Stated problem 1: In the TiVo metadata thread, condense the paragraph beginning "I wasn't thinking of pyTivo creating" into two short bullet points that keep its main facts.
Stated problem 2: Please retype a passage of the TiVo metadata thread word for word: begin at the words "I wasn't thinking" and stop after "(Aug 2, 2003)".

Source passage:
I thought they did.. I've been playing with iTivo a bit lately, and it has the option to get metadata out. I just noticed something.. In the metadata for an episode of the tonight show, it ALSO put the metadata for the jimmy fallon show -- presumably because I padded the recording by one minute and so it technically now contains part of the jimmy fallon show.


----------



## reneg (Jun 19, 2002)

Dan203 said:


> pyTiVo should be able to be updated to support this new format. All they have to do is read that encryption bit and decide if the XML needs to be decrypted or not. However I'm not sure it's necessary. pyTiVo already has it's own external metadata format, so why would you want to go through the hassle of creating one of these modified .tivo files instead?
> 
> Dan


Because even with everything that pyTivo currently does, the metadata is incompletely displayed on the Tivo for files pulled back to the Tivo. Specifically, episode number and genres do not display.

I wasn't thinking of pyTivo creating a modified .tivo file, but rather feeding the Tivo a dynamically generated .tivo data stream on pulls of mpeg2's. pyTivo already deals with xml for metadata and transcoding files to mpeg2.


----------



## wmcbrine (Aug 2, 2003)

Data segment:

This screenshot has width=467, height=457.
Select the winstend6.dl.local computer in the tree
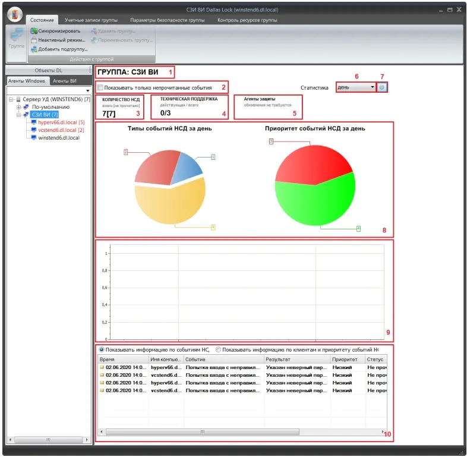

Finished answer 1:
- The idea isn't for pyTivo to create a modified .tivo file but to feed the TiVo a dynamically generated .tivo data stream when mpeg2 files are pulled.
- pyTivo already handles XML for metadata and transcodes files to mpeg2.

Finished answer 2:
I wasn't thinking of pyTivo creating a modified .tivo file, but rather feeding the Tivo a dynamically generated .tivo data stream on pulls of mpeg2's. pyTivo already deals with xml for metadata and transcoding files to mpeg2.


----------



## wmcbrine (Aug 2, 2003)